Terms like ‘sensitive data’ and ‘personal data’ have been floating in the air ever since GDPR, CCPA, and similar privacy acts were introduced to companies across the globe. One challenge they present is that the complexity of the federal laws and complicated terminology used to identify the corresponding subjects make it difficult for those in the technical field to truly grasp. It becomes harder than ever for the data scientists to figure out the main challenges of processing datasets containing sensitive information and how the data should be anonymized properly.
The main idea behind these regulations is the need to protect the data subjects’ rights. One method is to not save any data that is not necessary for your business uses. Another objective is to protect data from possible breaches, which unfortunately has been happening quite often to the world’s biggest companies (such as the recent British Airways data breach). In terms of the development of machine-learning algorithms to analyze possibly sensitive datasets, no one actually needs real personal data to create a functioning data science pipeline.
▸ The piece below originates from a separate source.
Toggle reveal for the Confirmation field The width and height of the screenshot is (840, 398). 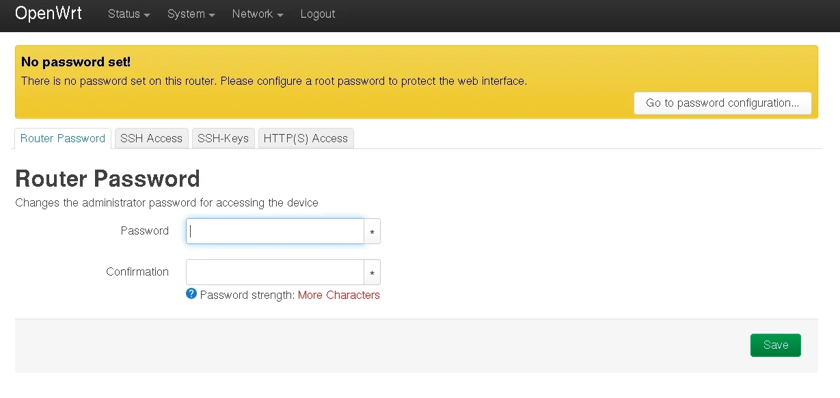point(372,273)
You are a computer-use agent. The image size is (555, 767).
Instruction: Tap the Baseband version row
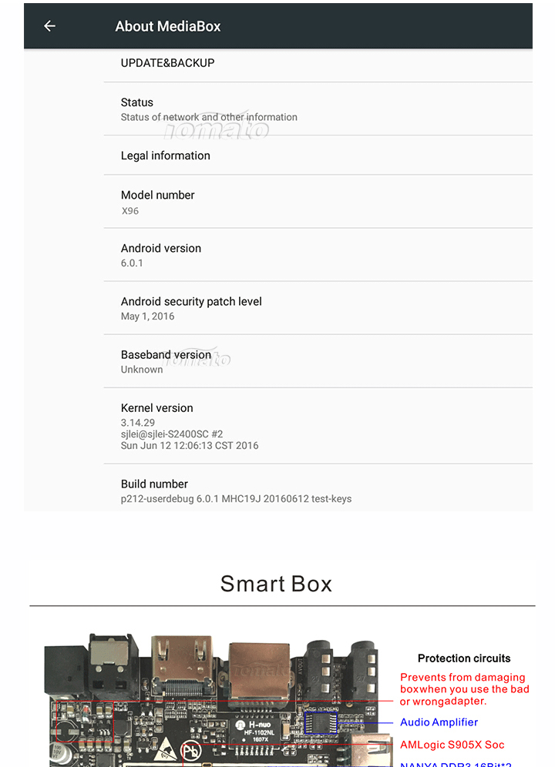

After researching this topic and learning the reasons behind it, it seems that the highest priority that comes to an engineer’s mind is the need to anonymize potentially sensitive data to avoid the possibility of sensitive data leakage. Another potential problem is that even partially ‘anonymized’ datasets that don’t have any kind of personal data can reveal personal information when under an effective attack. Here’s why:
The presence of personally identifiable information (PII). As its name would give away, by using this data we can uniquely identify the person (e.g. passport ID, national ID, tax ID). When performing any type of anonymization (anonymization types will be given in more detail later) this data is often removed or replaced with a form random strings.
Sensitive Information. This information doesn’t reveal any personal data, but contains the data about the person, which should be protected (e.g. HIV status);
Quasi-Identifiers (QI). These records also don’t reveal PII on their own but combined with other information can be used to uniquely identify a person. For instance, ZIP code can not identify a person on its own, but the combination of state, gender and ZIP code can do it.